Saved entries

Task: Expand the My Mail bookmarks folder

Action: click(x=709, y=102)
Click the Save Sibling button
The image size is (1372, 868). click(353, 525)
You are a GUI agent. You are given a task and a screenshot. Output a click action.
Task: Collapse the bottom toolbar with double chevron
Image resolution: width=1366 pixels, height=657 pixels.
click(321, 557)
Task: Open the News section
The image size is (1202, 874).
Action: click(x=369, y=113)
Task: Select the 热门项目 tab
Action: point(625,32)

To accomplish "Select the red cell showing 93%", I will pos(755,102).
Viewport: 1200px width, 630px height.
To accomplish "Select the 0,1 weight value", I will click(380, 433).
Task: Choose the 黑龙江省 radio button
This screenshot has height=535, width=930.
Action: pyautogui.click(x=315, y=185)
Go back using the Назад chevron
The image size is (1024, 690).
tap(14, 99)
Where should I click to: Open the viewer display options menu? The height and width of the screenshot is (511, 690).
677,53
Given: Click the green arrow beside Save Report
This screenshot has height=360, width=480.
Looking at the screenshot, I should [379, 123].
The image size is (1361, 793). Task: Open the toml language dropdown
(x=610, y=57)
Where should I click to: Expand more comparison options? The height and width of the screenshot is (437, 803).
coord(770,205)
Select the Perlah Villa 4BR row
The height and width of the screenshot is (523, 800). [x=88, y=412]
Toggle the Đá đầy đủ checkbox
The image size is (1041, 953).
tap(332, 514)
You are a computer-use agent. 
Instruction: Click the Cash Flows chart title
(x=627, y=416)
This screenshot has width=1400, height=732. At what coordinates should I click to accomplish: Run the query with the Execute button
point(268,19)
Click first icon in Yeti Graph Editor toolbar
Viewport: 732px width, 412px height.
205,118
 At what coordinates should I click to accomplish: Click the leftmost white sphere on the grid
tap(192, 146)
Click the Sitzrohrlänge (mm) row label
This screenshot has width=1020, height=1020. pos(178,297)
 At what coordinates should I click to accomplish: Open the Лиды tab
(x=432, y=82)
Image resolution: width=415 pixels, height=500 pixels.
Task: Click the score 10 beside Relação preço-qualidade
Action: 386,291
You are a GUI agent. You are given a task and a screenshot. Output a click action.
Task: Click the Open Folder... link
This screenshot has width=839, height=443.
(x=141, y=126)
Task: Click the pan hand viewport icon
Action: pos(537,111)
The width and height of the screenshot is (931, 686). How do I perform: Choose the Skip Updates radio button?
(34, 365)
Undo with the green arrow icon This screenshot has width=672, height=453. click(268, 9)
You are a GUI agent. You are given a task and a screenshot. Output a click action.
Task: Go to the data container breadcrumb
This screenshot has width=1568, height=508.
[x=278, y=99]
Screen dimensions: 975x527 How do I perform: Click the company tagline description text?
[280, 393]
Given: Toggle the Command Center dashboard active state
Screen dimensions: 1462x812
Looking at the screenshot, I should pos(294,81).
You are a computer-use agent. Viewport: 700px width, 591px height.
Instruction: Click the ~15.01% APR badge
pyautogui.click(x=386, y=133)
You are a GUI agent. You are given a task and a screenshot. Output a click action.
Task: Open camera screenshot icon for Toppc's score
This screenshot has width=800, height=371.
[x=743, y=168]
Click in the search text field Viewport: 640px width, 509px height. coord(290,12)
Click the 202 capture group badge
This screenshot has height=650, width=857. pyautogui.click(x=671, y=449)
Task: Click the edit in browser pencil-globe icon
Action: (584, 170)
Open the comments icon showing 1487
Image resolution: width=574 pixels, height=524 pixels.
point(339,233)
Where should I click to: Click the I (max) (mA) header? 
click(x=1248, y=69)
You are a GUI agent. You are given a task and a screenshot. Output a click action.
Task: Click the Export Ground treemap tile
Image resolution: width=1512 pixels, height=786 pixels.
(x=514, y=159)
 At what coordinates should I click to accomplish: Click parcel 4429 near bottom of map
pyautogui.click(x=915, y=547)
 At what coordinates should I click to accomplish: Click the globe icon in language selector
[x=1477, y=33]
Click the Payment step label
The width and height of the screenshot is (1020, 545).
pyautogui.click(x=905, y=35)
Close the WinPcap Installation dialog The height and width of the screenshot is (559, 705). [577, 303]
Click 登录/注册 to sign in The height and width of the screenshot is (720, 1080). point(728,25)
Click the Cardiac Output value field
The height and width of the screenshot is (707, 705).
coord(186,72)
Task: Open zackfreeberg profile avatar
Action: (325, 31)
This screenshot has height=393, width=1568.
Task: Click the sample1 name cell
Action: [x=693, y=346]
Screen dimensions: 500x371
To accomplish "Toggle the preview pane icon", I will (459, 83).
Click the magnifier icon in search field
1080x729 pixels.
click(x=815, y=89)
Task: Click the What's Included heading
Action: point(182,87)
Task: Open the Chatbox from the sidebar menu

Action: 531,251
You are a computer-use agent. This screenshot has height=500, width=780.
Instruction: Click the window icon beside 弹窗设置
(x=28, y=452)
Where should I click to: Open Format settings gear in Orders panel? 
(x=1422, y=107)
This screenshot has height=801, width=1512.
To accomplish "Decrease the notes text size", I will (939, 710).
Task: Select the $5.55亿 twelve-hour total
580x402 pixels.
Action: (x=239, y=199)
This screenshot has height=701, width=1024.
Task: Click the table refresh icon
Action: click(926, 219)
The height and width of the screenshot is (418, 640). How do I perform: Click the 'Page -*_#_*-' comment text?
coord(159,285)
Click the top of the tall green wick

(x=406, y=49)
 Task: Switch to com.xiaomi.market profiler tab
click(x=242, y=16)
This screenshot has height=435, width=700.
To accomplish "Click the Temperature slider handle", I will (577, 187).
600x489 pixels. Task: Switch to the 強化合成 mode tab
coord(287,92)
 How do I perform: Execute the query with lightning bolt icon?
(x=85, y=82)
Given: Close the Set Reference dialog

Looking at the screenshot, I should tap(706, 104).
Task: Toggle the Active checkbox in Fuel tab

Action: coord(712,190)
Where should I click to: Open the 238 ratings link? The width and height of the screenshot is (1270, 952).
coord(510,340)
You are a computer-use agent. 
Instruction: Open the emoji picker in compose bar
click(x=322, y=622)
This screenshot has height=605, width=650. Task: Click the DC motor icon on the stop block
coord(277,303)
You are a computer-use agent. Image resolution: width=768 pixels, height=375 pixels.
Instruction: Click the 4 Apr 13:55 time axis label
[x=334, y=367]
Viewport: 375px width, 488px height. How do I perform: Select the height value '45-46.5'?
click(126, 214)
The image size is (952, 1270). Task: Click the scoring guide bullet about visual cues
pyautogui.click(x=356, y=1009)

- The task: Your answer should consist of each line above in which "showing" appears.

- Answer box:
To accomplish "Select the red cell showing 93%", I will pos(755,102).
Open the comments icon showing 1487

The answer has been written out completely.